T cell-driven sustained inflammation and immune dysregulation mimicking immunosenescence for up to three years post-COVID-19.
Tian Zheng, Ru Gao, Yiwei Liu, Yeming Wang, Chao Wu, Li Guo, Lan Chen, Xinming Wang, Yan Xiao, Jingchuan Zhong, Rongling Zhang, Ying Wang, Xianwen Ren, Bin Cao, Lili Ren
Abstract
Open AccessLong COVID has emerged as a major global health concern, yet the long-term trajectory of immune recovery and its contribution to persistent symptoms remain to be elucidated. Here, we conducted a three-year longitudinal follow-up of the 47 COVID-19 patients and applied single-cell RNA sequencing (scRNA-seq) and multiplex cytokine profiling to comprehensively characterize the peripheral immune landscape during convalescence.

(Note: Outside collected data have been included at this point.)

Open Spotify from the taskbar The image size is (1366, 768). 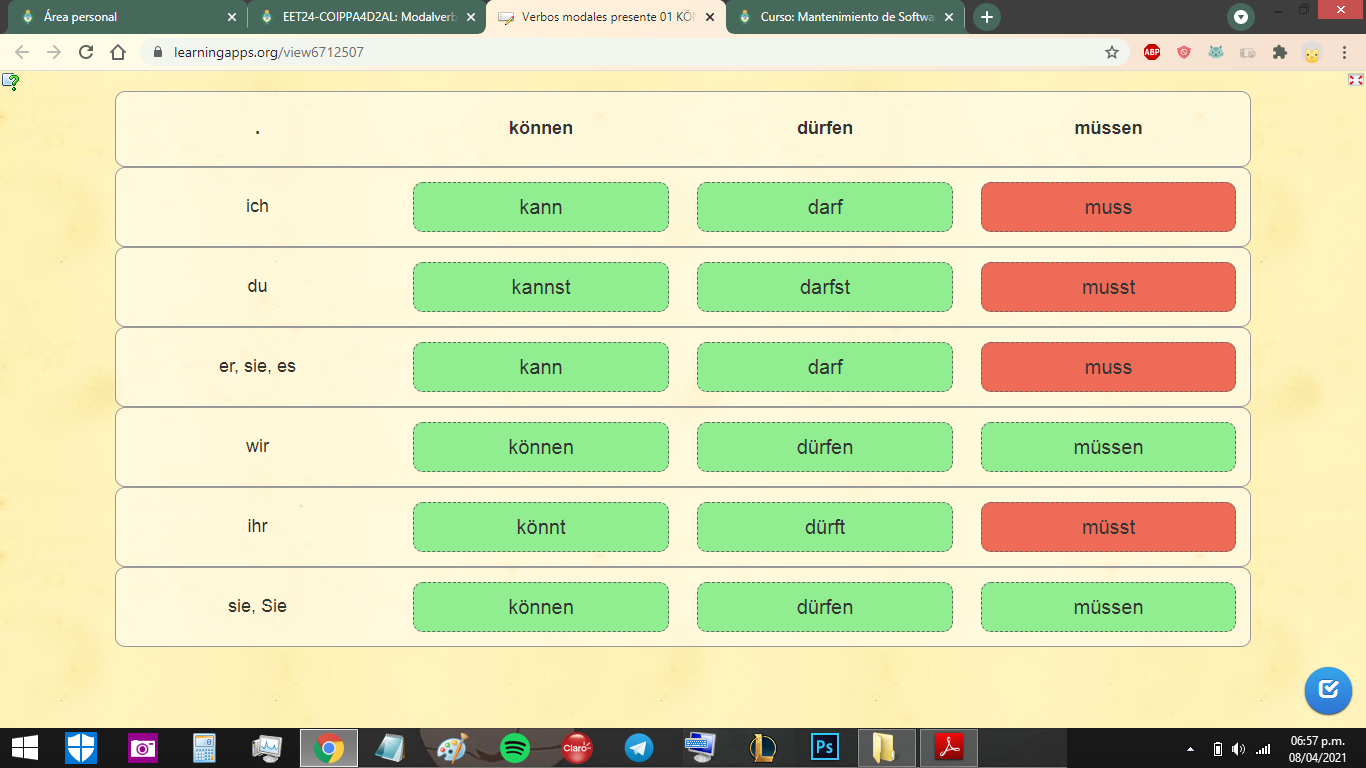[x=514, y=748]
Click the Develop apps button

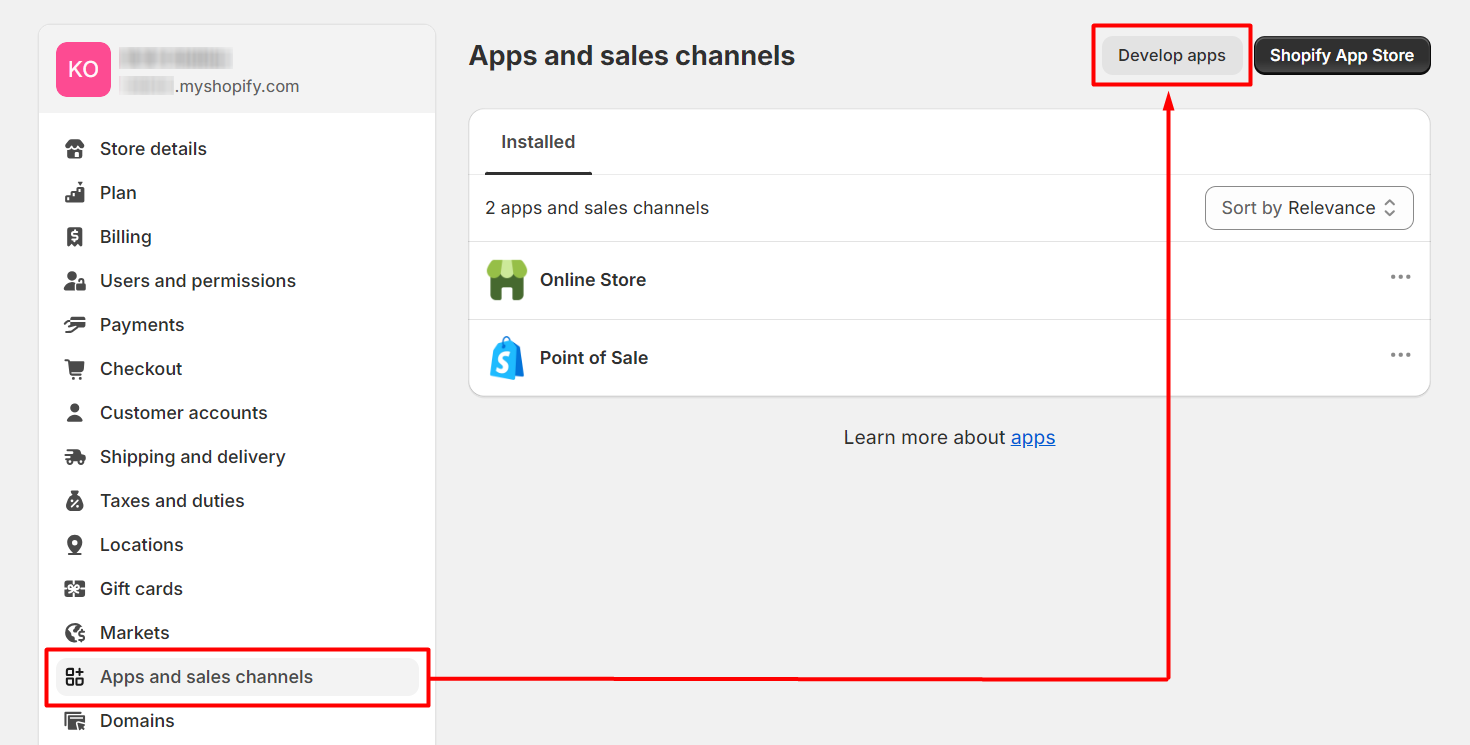pyautogui.click(x=1171, y=56)
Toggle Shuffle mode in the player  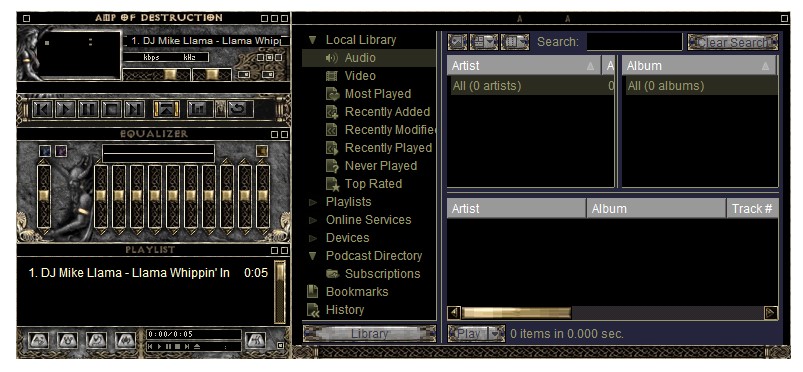(200, 109)
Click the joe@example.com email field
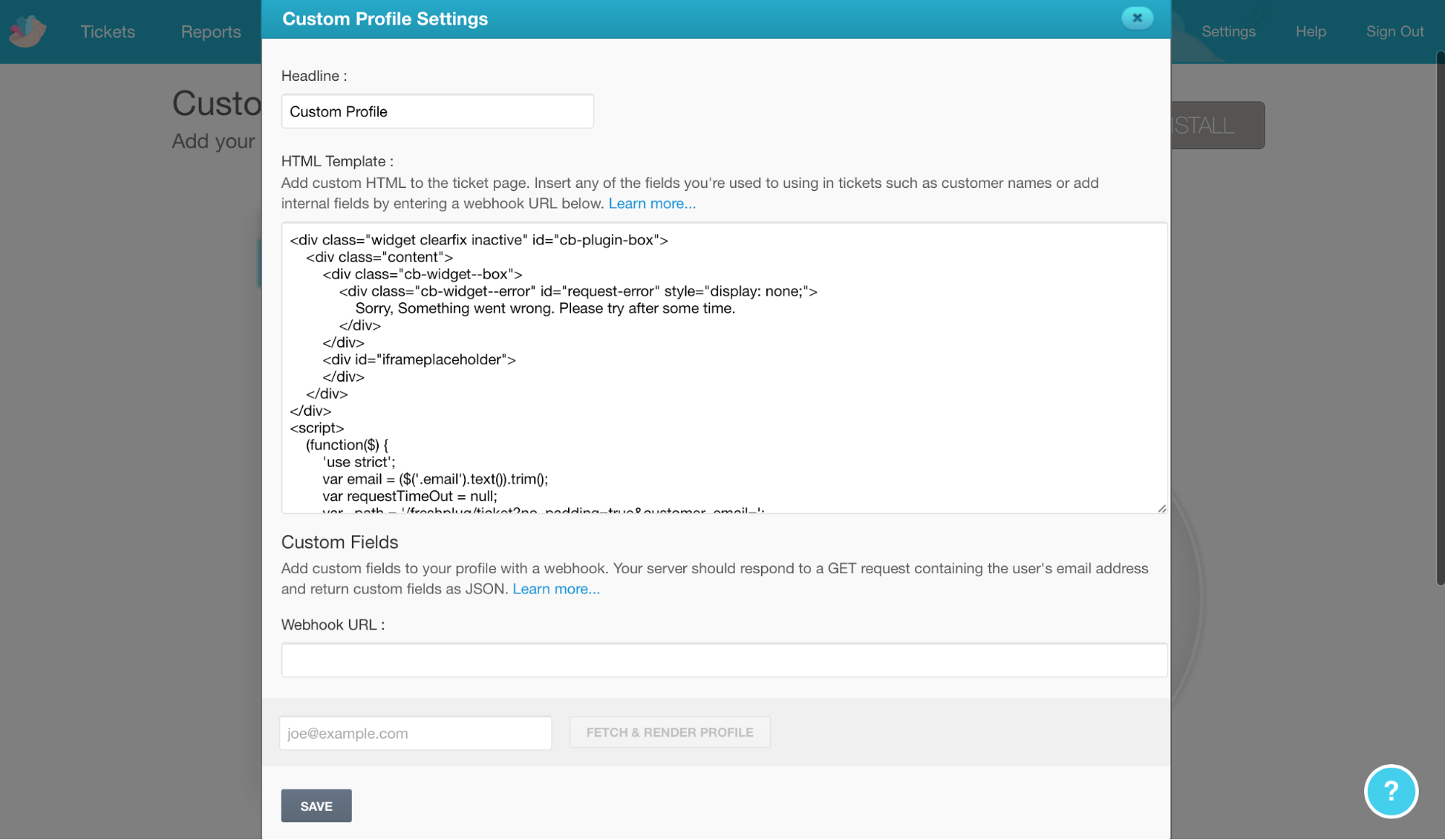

We observed persistent immune dysregulation up to three years post-infection, characterized by chronic inflammation and impaired restoration of naïve CD4⁺ T cells, naïve CD8⁺ T cells, and SLC4A10⁺ MAIT cells-features reminiscent of immunosenescence. Notably, Th17 cells, rather than monocytes, emerged as key drivers of chronic inflammation beyond one year. We identified two distinct Th17 subsets: RORC⁺ Th17 cells and LTB⁺ Th17 cells. While RORC⁺ Th17 cells were negatively correlated with inflammatory cytokine levels, LTB⁺ Th17 cells showed proinflammatory features and were positively associated with long COVID symptoms. Sustained elevation of S100A8 and IL-16 in follow-up patients may contribute to the persistent presence of LTB⁺ Th17 cells. Together, our study provides an in-depth longitudinal map of immune remodeling in COVID-19 convalescents, revealing key cellular and molecular drivers of sustained inflammation up to three years post-infection. Supplementary Information: The online version contains supplementary material available at 10.1007/s44466-025-00012-2.